Use the SVD to investigate how familiar properties for $a\in ℝ$ might extend to matrices $𝑨\in {ℝ}^{m\times m}$. For example, on the real axis adding $-a$ to $a$ results in the null element, $a-a=0$, so we say $a$ is a distance $\left|a\right|$ from zero. This easily generalizes to ${ℝ}^m$, and the minimal modification of $𝒂\in {ℝ}^m$ to obtain zero is $-𝒂$, $𝒂+(-𝒂)=𝟎$, and $𝒂$ is distance $||𝒂||$ away from zero. Consider now matrices $𝑨\in {ℝ}^{m\times m}$, with $\mathrm{rank}\left(𝑨\right)=m$. How far is this matrix from “zero”? By “zero” we shall understand a singular matrix with $\mathrm{rank}\left(𝑨\right)<m$.
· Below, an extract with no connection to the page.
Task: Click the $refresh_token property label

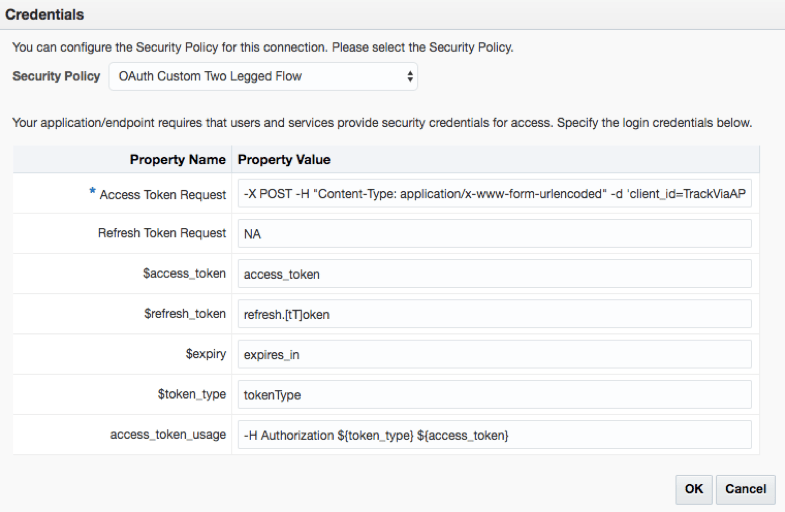Action: click(185, 314)
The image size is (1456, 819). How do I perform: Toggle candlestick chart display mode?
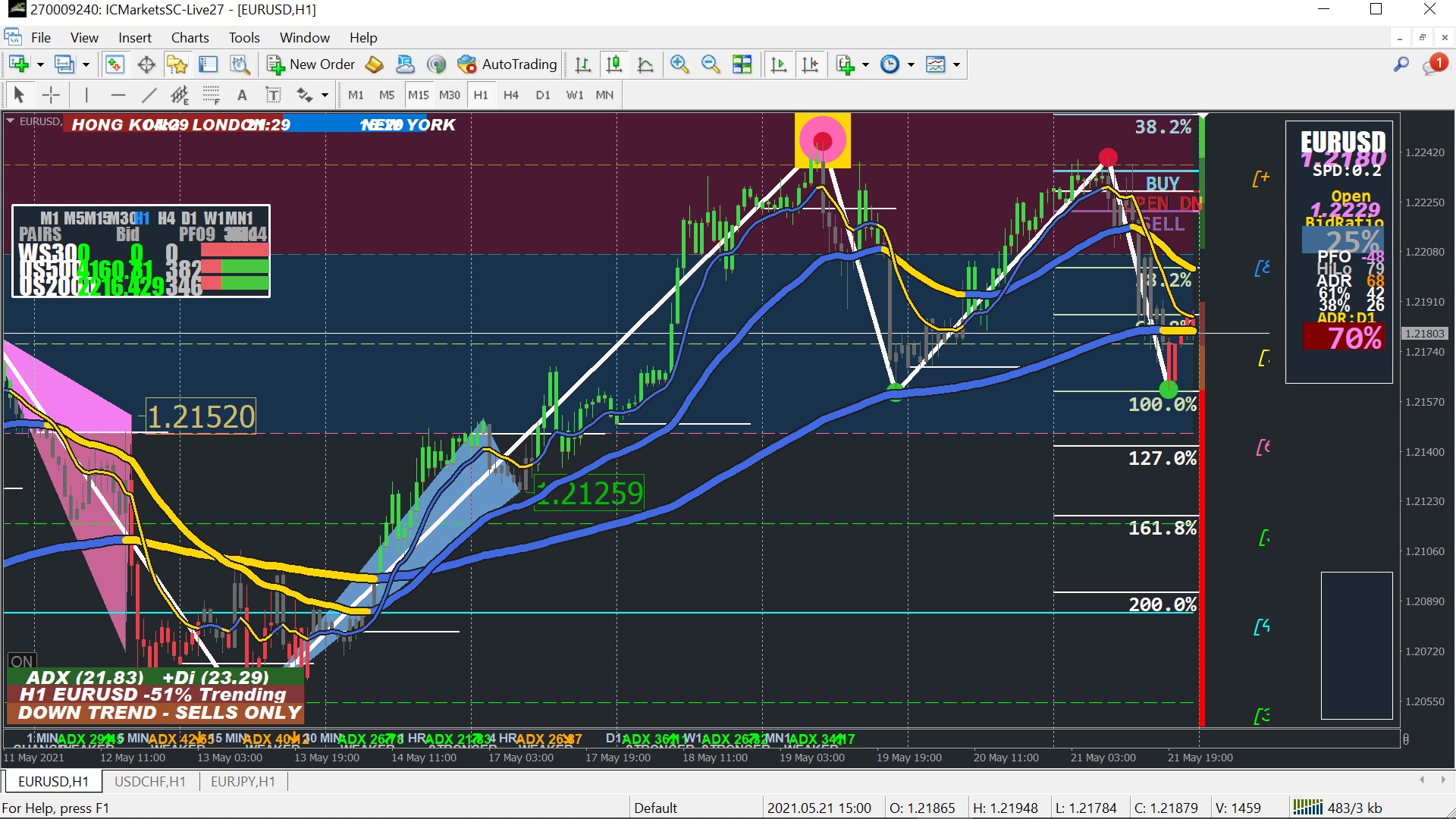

All real numbers $x\in ℝ$ can be obtained as the limit of a sequence of rationals $\{p_n/q_n\}$, $p_n,q_n\in \mathbb{Z}$. We say that the rationals $\mathbb{Q}$ is a dense subset of $ℝ$. What about matrix spaces?

1. Find $𝑿$ of minimal norm such that $𝑨+𝑿$ is singular. State how far $𝑨$ is from “zero”?

2. Prove that any matrix in ${ℝ}^{m\times m}$ is the limit of a sequence of matrices of full rank, i.e., the set of full-rank matrices is a dense subset of ${ℝ}^{m\times m}$.